A Fact-Check for the Four-Color World

Friday, August 18, 2006

Daredevil: Matt Murdock, Felon

Daredevil: The Director's Cut

**SPOILERS**

There was at least one other scene of legal note in Daredevil, and it's one that has absolutely nothing to do with the Theatrical Cut. During Dante Jackson's trial, the prosecution questions Officer McKensie, who found Jackson with the murder weapon. Matt listens to the man's heartbeat, and determines he's telling the truth. (Matt apparently prides himself quite highly on being a human lie detector, believing it's impossible the guy could be lying.)

Later in the movie, Matt confronts Officer McKensie outside a strip club. And he does it not as Daredevil, but as Matt Murdock. Who McKensie immediately recognizes from the courtroom.

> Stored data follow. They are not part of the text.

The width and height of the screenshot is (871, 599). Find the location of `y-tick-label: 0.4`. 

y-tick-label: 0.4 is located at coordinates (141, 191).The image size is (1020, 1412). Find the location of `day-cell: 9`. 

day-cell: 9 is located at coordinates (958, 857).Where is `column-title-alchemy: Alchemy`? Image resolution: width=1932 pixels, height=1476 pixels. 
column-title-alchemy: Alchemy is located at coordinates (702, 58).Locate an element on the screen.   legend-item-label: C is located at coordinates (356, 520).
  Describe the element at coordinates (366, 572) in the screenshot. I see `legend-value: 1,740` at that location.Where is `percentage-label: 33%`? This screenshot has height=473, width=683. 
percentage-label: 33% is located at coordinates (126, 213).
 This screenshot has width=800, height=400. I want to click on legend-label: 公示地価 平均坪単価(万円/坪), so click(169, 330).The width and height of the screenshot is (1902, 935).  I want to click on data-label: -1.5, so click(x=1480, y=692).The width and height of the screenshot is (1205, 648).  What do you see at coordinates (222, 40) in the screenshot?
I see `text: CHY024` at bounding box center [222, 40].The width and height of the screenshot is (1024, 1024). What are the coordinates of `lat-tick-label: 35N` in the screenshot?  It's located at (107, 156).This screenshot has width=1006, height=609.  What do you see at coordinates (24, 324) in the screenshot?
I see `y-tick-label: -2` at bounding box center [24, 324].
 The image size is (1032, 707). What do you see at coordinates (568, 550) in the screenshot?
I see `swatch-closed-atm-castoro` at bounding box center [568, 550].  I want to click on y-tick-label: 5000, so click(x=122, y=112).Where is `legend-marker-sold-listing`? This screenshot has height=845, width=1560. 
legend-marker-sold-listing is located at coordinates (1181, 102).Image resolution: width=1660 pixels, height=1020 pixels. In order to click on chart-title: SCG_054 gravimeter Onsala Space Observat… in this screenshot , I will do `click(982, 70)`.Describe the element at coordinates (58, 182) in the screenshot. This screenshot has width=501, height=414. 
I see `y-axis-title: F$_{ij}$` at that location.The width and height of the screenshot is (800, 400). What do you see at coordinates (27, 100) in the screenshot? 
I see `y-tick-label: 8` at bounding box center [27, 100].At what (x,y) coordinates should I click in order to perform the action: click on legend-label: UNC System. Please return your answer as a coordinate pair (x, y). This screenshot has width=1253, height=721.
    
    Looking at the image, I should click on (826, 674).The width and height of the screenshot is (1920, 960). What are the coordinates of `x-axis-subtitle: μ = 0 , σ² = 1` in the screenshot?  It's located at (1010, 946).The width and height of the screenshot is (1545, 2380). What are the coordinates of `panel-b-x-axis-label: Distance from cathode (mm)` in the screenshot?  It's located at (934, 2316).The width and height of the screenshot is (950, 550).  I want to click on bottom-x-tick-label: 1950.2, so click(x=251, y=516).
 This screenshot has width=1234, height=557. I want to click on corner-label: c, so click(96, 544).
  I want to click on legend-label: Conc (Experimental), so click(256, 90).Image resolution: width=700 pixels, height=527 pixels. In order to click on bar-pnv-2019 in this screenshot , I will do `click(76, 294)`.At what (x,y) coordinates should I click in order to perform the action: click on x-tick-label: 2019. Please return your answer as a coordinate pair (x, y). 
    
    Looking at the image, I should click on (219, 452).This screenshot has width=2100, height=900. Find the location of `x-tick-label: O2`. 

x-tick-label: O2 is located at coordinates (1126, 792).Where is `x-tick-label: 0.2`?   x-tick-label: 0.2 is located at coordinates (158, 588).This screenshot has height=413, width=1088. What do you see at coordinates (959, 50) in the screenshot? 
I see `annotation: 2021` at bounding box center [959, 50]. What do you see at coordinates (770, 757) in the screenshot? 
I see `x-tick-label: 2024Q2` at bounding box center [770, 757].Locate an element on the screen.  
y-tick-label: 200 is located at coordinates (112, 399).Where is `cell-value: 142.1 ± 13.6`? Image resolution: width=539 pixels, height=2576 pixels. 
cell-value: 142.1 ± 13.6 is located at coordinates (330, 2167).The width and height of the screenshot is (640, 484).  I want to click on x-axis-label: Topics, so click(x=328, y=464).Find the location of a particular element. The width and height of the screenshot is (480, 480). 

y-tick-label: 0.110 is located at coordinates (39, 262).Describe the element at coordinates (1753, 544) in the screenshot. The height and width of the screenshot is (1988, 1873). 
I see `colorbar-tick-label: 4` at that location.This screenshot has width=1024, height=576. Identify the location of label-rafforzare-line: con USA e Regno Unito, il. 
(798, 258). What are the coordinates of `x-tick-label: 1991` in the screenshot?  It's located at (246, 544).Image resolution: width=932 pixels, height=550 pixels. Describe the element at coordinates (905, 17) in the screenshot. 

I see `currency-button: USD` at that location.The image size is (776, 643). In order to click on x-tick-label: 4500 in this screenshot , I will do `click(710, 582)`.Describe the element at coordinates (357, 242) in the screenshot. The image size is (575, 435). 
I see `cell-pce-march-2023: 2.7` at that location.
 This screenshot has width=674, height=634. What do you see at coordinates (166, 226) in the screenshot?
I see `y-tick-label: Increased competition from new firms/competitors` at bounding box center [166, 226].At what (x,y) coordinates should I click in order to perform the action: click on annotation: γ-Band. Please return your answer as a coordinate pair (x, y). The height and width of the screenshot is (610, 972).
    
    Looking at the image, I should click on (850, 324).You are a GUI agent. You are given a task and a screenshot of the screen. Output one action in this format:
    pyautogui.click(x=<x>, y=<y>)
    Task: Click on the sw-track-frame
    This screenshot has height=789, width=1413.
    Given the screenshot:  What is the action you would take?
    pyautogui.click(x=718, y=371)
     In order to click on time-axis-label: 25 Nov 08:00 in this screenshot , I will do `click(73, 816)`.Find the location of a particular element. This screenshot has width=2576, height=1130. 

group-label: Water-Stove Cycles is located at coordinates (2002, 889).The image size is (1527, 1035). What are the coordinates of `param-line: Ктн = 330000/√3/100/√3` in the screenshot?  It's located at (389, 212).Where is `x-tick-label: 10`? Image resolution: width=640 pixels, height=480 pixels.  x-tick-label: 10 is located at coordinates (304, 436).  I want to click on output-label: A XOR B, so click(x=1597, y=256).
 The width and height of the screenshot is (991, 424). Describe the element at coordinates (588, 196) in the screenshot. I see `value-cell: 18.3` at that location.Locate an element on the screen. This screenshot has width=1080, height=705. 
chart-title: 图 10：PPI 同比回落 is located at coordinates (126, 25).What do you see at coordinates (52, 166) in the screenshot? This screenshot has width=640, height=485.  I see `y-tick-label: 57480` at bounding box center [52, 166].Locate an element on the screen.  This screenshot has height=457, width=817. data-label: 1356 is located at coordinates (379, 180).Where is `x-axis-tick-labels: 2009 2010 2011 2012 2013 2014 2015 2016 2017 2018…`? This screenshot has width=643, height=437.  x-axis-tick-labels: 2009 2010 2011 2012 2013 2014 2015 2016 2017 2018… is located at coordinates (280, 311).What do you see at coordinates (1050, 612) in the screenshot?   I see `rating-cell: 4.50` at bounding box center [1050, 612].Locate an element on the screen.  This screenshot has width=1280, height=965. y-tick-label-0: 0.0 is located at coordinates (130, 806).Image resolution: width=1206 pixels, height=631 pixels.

And what does Matt do to McKensie? He pushes him a bit, then handcuffs him to the inside of his car. Matt then gets behind the wheel and, while pressing McKensie for information, intentionally drives the vehicle into a taxi and a dumpster in the lot. The final impact throws McKensie's head into the dashboard, bruising him and knocking him out. Matt jumps out of the car, leaving him unconscious, and handcuffed, in the car.

Now assuming the officer doesn't have a soft spot for Matt, there's little reason why he wouldn't press charges against Matt for this. After all, there's a pretty strong likelihood Matt reported his corruption. So what crimes has Matt committed here?

- Assault.
- Assaulting a police officer.
- False imprisonment.
- 3 counts of criminal damage to property (for McKensie's car, the taxi and the dumpster).
- Battery.
- and possibly Carjacking.

Thank goodness he didn't drive out of the parking lot, or else we could add 'Kidnapping' to the list. And he did all of this as Matt Murdock. Completely plainclothes, and with a victim who knew him.

Matt's staring down the barrel of about five felonies there, with a victim who probably has little to lose by making the accusations. Surely the taxi driver, at least, would want some recompense.

And beyond the criminal charges, as well as the potential civil suits, the New York Bar Association probably doesn't look kindly upon its lawyers assaulting police officers (even corrupt ones) in their spare time.

It's this sort of thing that gives "Civil War" its premise. Matt's actions here could fairly easily be grafted onto Daredevil or some other vigilante ero, and they would could then seem more palatable. But here he does it all without the benefit of a costume or a masked identity, and it ends up looking rather felonious. Yet Matt apparently gets off scot-free (just like he did for putting Quesada on the train tracks). This is what Captain America is fighting for?